(SUPPLIED PASSAGE begins)

This study aimed to address these gaps by estimating the associations between AQ and COVID-19 CRPs, using data from the Sentinel-5 Precursor (Sentinel-5P) satellite across 1851 cities within 149 countries. This dataset allowed a comprehensive analytical approach to estimate the impact of COVID-19 CRPs on AQ. First, we examine the city-specific association between AQ and COVID-19 CRPs scores as a continuous covariate, which measured the stringency of the CRPs in each country on a scale ranging from 0 to 100. Then, we categorize CRPs into mild, moderate, and stringent policies and estimate the city-specific AQ changes associated with different CRP categories after adjusting for the nonlinear influences of time trends and meteorological factors. Finally, we conduct a meta-analysis to obtain global, regional, and national estimates. Effect modification by population and baseline NO2 concentrations is also explored.
2. Materials and Methods
2.1. National Daily COVID-19 CRPs Data
We obtained national time-series COVID-19 CRPs implementation data from January 01, 2019, to July 31, 2020, from Oxford’s COVID-19 Government Response Tracker (OxCGRT).1,16 The OxCGRT is a database that systematically collected and tracked 19 policy indicators and actions, such as health-, economic-, and closure-related policies, adopted by >180 countries around the world to respond to the COVID-19 pandemic since January 01, 2020.17−20 Daily “containment and closure policies” were selected for the study, which consisted of the following eight types of policies and their implementation: school closures, workplace closures, public event cancellations, gathering restrictions, public transportation closures, stay-at-home requirements, internal movement restrictions, and international travel control.
Due to the spatial and temporal heterogeneity of COVID-19 CRPs implementation, we considered the policy implementation situation in each country and on each day as an individual observation in this analysis and clustered the country-days with similar policy implementations together. In brief, following the instructions of OxCGRT, we calculated the response score (0–100) for each country-day through additive unweighted indices and using the K-means algorithm with gap statistics clustered them into three categories (Table 1 and see Supplementary Text 1 for more details).

(SUPPLIED PASSAGE ends)
(INFORMATION GIVEN begins)

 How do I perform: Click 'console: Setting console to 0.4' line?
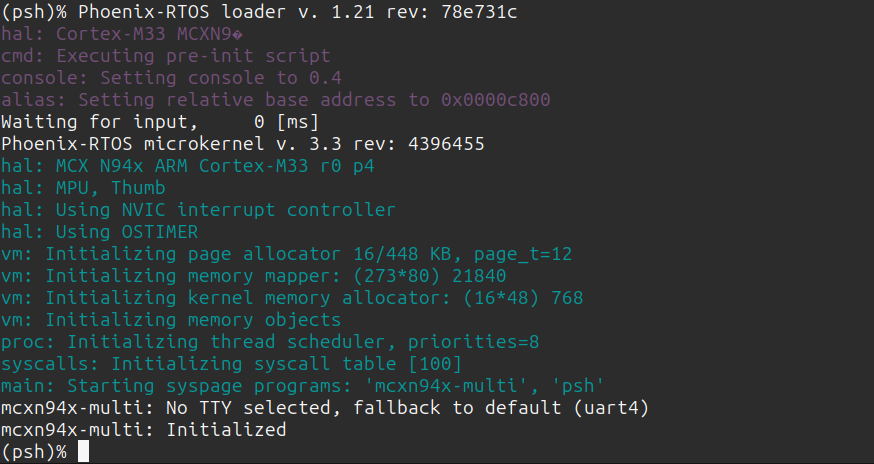pos(171,78)
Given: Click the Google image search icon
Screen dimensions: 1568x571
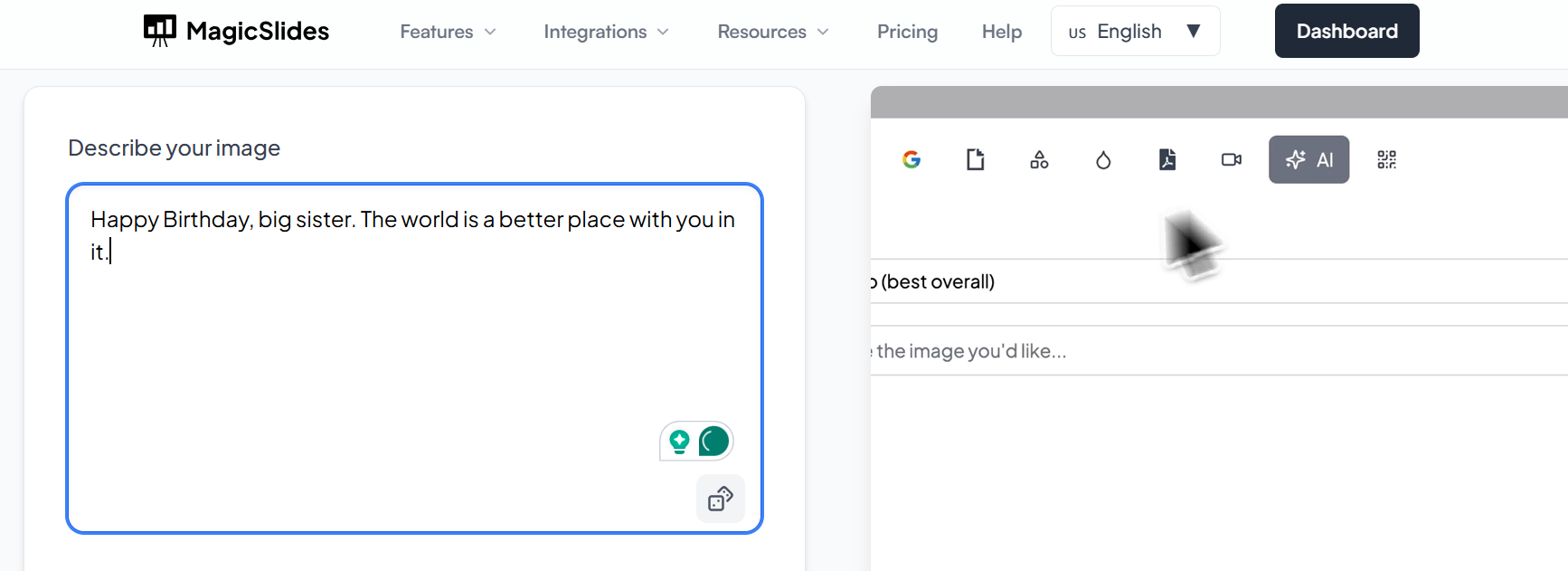Looking at the screenshot, I should tap(912, 160).
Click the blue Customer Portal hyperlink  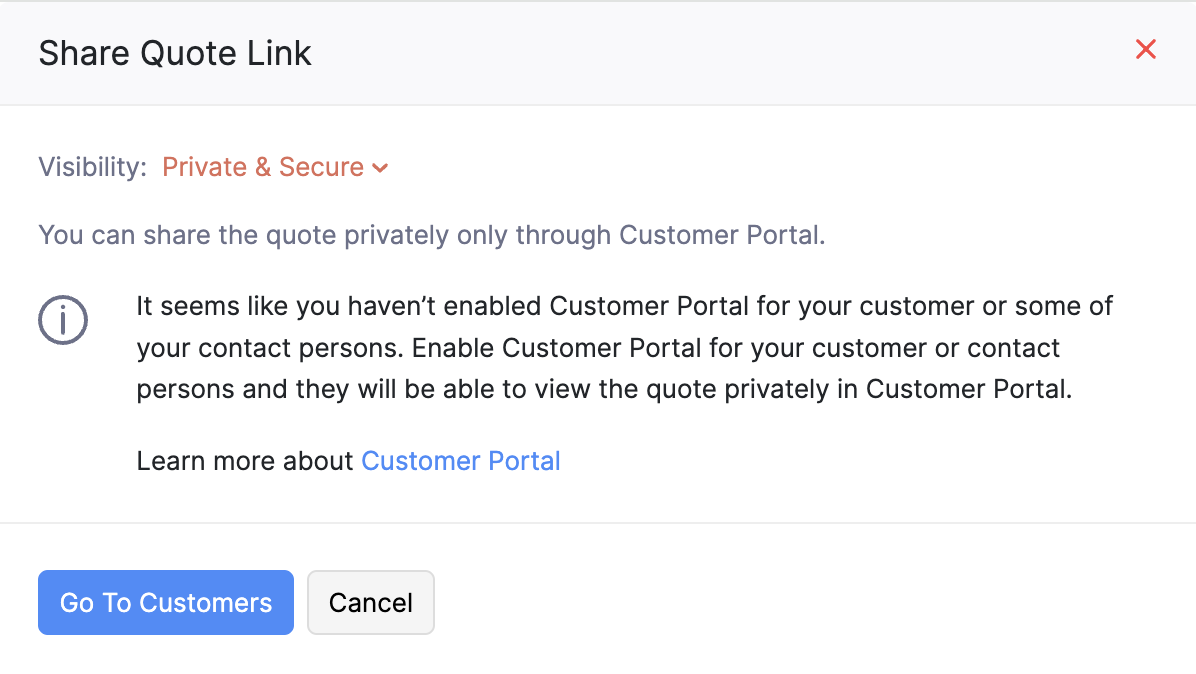click(x=461, y=461)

(INFORMATION GIVEN ends)

WHAT IS NEEDED
In the excerpt on air quality and COVID-19 policies, why did the researchers treat each country on each day as a separate observation? Answer in one to three sentences.

RESPONSE
They did so because the implementation of COVID-19 containment and response policies varied across places and over time. Treating each country-day as its own observation let them group country-days with similar policy implementation together.